Problem statement: Please output the lines starting at the one containing "Given: Select 500 amount in Over/Under call" and ending at the one containing "pyautogui.click(x=225, y=401)" as a numbered list, leaving out any blank lines.

===== Data supplied =====

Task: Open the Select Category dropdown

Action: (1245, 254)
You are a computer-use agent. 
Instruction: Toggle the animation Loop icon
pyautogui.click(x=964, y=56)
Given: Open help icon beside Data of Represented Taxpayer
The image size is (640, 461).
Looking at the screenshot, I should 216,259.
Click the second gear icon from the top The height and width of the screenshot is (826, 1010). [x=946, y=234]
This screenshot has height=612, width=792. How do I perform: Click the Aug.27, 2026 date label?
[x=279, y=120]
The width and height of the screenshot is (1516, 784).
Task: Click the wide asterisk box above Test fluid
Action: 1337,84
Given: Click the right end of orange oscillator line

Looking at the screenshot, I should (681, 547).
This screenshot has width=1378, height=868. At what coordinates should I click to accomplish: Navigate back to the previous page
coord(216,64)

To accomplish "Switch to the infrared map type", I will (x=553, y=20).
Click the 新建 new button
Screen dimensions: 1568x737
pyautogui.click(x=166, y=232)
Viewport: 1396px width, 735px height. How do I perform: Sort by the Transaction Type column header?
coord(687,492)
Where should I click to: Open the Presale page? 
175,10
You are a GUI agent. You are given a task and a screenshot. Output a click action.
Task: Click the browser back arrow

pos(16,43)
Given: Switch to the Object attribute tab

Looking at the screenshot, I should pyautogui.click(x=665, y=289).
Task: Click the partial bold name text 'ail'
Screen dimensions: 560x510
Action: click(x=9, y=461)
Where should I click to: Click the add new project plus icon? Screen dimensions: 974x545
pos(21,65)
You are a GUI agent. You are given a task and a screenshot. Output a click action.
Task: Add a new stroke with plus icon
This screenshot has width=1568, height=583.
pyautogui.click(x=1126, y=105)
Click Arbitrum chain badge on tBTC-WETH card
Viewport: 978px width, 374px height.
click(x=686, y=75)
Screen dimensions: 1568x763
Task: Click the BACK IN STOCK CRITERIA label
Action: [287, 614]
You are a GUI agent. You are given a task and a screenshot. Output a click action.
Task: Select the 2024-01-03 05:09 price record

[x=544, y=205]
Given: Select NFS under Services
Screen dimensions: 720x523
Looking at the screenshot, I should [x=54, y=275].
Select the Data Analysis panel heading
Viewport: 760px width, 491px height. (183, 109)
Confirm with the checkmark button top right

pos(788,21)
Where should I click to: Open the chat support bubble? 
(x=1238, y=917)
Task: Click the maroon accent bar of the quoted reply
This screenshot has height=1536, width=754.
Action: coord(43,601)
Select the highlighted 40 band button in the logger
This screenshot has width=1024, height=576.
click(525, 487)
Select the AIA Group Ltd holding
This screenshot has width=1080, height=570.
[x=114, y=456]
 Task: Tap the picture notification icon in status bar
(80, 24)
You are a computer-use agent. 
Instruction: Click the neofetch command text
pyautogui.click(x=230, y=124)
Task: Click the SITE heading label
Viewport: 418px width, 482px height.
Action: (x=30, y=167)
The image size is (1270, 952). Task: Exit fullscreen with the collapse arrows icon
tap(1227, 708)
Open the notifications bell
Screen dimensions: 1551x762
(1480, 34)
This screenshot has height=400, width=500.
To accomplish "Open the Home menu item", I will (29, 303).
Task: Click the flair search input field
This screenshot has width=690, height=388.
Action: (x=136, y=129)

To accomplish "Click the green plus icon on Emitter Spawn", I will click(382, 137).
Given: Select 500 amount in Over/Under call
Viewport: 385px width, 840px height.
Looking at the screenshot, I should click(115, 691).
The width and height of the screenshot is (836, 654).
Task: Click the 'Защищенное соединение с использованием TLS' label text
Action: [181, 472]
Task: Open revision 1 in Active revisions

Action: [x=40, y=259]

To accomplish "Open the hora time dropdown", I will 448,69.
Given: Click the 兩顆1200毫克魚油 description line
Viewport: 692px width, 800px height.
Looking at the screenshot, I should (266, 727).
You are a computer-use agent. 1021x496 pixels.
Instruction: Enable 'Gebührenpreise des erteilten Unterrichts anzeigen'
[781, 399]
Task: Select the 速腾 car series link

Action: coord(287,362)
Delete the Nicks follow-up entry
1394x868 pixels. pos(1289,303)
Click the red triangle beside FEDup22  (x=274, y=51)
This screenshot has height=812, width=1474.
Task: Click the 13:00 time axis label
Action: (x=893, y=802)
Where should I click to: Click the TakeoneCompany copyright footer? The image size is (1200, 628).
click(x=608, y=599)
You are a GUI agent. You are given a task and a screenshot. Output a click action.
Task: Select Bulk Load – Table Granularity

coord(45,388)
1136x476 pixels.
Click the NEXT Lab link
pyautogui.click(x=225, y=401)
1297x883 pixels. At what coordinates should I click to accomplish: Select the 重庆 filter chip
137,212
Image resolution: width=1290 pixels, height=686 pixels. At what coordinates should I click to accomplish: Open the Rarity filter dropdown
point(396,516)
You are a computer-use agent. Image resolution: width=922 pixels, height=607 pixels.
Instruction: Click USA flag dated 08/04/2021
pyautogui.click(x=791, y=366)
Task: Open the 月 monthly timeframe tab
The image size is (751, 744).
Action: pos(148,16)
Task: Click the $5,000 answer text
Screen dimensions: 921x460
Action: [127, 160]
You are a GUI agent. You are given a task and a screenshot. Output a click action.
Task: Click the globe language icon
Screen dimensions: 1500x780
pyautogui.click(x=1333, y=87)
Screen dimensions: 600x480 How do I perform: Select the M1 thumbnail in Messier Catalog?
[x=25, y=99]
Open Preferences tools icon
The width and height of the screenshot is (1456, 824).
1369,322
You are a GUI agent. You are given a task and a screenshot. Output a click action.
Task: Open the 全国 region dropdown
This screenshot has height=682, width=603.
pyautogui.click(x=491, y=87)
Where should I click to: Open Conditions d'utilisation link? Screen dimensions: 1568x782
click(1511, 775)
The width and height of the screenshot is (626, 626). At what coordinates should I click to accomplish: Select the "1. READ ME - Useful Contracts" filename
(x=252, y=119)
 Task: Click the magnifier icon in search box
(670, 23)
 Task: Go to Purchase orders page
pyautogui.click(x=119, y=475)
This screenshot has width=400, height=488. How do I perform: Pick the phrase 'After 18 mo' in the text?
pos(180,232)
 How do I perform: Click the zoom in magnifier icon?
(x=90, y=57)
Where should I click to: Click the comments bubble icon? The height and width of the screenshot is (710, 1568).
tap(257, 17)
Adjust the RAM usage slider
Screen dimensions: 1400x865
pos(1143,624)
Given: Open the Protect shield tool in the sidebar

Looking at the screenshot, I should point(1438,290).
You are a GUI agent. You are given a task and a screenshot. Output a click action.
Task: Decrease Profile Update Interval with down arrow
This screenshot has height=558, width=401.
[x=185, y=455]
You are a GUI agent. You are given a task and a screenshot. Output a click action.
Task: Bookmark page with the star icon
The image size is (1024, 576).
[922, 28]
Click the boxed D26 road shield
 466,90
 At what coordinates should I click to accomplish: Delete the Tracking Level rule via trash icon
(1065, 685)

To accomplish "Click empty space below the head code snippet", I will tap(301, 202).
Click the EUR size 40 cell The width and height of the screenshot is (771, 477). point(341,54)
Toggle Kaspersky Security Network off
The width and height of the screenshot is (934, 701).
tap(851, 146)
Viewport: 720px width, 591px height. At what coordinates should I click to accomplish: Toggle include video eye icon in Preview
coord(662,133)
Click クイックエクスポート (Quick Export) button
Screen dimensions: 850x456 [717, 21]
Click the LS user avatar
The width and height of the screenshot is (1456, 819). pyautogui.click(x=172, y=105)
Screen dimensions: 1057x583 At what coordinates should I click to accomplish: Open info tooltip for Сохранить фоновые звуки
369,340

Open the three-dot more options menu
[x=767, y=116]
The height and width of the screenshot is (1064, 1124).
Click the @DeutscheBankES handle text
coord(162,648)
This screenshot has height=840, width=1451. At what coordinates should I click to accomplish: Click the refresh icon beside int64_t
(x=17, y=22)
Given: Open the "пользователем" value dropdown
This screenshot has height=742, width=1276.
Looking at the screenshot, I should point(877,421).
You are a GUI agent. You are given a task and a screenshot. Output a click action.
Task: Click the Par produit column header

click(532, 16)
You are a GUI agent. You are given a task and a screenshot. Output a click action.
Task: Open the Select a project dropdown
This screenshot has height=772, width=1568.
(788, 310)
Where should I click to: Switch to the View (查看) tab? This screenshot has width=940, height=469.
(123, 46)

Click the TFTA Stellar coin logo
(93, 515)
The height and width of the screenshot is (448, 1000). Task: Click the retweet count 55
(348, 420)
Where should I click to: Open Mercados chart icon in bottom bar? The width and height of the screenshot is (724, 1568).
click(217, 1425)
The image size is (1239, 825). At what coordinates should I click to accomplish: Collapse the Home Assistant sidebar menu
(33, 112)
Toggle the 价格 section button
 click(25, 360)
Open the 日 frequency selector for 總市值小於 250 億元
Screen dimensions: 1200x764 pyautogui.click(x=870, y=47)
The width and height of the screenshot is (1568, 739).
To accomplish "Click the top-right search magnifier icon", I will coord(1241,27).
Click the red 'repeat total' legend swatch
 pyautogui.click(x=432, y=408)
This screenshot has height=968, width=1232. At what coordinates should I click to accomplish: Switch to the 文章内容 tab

=====

Task response:
1. Given: Select 500 amount in Over/Under call
2. Viewport: 385px width, 840px height.
3. Looking at the screenshot, I should click(115, 691).
4. The width and height of the screenshot is (836, 654).
5. Task: Click the 'Защищенное соединение с использованием TLS' label text
6. Action: [181, 472]
7. Task: Open revision 1 in Active revisions
8. Action: [x=40, y=259]
9. To accomplish "Open the hora time dropdown", I will 448,69.
10. Given: Click the 兩顆1200毫克魚油 description line
11. Viewport: 692px width, 800px height.
12. Looking at the screenshot, I should (266, 727).
13. You are a computer-use agent. 1021x496 pixels.
14. Instruction: Enable 'Gebührenpreise des erteilten Unterrichts anzeigen'
15. [781, 399]
16. Task: Select the 速腾 car series link
17. Action: coord(287,362)
18. Delete the Nicks follow-up entry
19. 1394x868 pixels. pos(1289,303)
20. Click the red triangle beside FEDup22  (x=274, y=51)
21. This screenshot has height=812, width=1474.
22. Task: Click the 13:00 time axis label
23. Action: (x=893, y=802)
24. Where should I click to: Click the TakeoneCompany copyright footer? The image size is (1200, 628).
25. click(x=608, y=599)
26. You are a GUI agent. You are given a task and a screenshot. Output a click action.
27. Task: Select Bulk Load – Table Granularity
28. coord(45,388)
29. 1136x476 pixels.
30. Click the NEXT Lab link
31. pyautogui.click(x=225, y=401)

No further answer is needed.